Hey folks, Harry here with a film for Foywonder to enjoy... hehehe... The mysterious Pyul MacTackle incinerates GRIND, which at today's screening of THIRTEEN that I attended, I was told... "sucked puppy balls" - whew. Here ya go...
Hey Harry,
Wish I could have made Camp Hack'N'Slash, but alas my boss is a total prick. Unfortunately for me not only doesn God hate me, but God REALLY hates me, replacing the chance to see Freddy Vs. Jason with chance to see Warner Brothers piece of shit attempt at winning over teens, GRIND.
Well, it was inevitible. Almost every major studio had to take a gigantic shit this summer and send it to theatres if only to make their other films look better by comparison. MGM sqeezed out Legally Blonde 2, Fox huffed and puffed over LXG, Paramount grunted out Tomb Raider 2, Sony/Revolution splashed out Gigli, New Line had a case of the runs with How to Deal, Disney sprayed the bowl with the Lizzie Maguire Movie and Universal Splattered out both 2 Fast 2 Furious and American Wedding. So it was only fitting that Warner Brothers threw their hat into the flushing arena with potentially the worst of the bunch, Grind.
Now what many of the aforementioned films had was some kind of potential, or at least a previously entertaining film to draw an audience from. Grind was obviously retarded from birth. This film has nothing, no I literally mean nothing, going for it. Written by a first time writer (but long time music supervisor) this film fails to have anything resembling a decent, coherant script to work from. This movie meanders from cliche to cliche without a single piece of funny material to carry it and manages not to simply borrow, but STEAL from films dozens of times better than this. Then take a first time director (and producer of at least a few good movies, including Donnie Darko) and give him this vapid, uninteresting script and let the pain begin. I expect both to return to their previous jobs next Monday morning.
I hope to God this film isn't the product of the Alan Horn era, but rather a misguided relic of the Lorenzo era at Warners, otherwise they are in some SERIOUS trouble. This is one of those films that you simply can't wait to end. In the immortal words of R. Lee Ermy "I didn't know they piled shit that high."

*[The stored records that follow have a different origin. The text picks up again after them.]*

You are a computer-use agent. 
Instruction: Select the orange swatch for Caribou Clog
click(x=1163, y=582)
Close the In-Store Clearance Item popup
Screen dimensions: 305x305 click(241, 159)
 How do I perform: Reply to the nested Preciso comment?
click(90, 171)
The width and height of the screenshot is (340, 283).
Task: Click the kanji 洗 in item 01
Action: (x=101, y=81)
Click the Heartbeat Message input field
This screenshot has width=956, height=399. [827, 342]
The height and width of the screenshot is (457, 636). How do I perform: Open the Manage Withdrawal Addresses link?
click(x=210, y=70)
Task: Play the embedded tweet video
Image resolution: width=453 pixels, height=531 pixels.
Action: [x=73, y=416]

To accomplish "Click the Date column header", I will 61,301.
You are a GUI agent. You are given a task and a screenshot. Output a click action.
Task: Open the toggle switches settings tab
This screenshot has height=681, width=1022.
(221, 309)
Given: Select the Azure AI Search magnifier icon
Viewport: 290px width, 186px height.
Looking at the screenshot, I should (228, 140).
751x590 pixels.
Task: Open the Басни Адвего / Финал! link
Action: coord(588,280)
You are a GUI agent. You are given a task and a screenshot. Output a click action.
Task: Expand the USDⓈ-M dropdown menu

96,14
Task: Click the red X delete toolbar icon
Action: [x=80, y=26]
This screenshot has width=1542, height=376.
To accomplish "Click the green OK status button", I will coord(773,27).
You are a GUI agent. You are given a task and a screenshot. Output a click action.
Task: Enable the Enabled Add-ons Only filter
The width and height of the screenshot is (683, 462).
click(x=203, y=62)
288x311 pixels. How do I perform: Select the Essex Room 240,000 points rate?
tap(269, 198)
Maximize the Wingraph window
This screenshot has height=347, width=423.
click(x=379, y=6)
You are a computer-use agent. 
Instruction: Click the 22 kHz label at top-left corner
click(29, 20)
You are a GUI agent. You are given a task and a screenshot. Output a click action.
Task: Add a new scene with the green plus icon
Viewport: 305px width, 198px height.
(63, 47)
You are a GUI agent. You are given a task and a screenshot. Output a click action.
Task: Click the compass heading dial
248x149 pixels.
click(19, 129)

What really makes this film a cut above the rest in the summer race for the Razzies is it's actors. Oh lord how this cast sucks. I swear the Transpo for this movie had to be done with a short bus.
Most offensive is Joey Kern who has proven himself in his short career to actually have a bit of talent. Playing the funny as hell blonde stoner pulled over in Super Troopers and turning out a good performance in Cabin Fever, someone decided that rather than creating a character of his own for Grind, Joey should play Matthew McConaughey's brilliant character David Wooderson from Linklater's classic Dazed and Confused. Note for Note. Line for line. I shit you not. There's dialog in here pirated straight out of Dazed and Confused. He even tries to nail the delivery of McConaughey but fails miserably.
Then there's Vince Vieluf, who was quite amusing as Seth green's brother in Rat Race. Well, here he proves that it was most likely working around the likes of Seth Green that made him LOOK funny rather than actually being funny himself. Much like Grind itself, he plays a big, dumb brick who thinks he's funny but ultimately isn't.
Then there's Mike Vogel, who if he isn't any better in the remake of Texas Chainsaw Massacre then he'll soon be working at a fast food restaurant near you and you can thank him personally for the pain his acting inflicted upon me. The same can also be said of Adam Brody who, while having a nice TV career including a stint on Gilmore Girls, will probably be back on TV fairly quickly.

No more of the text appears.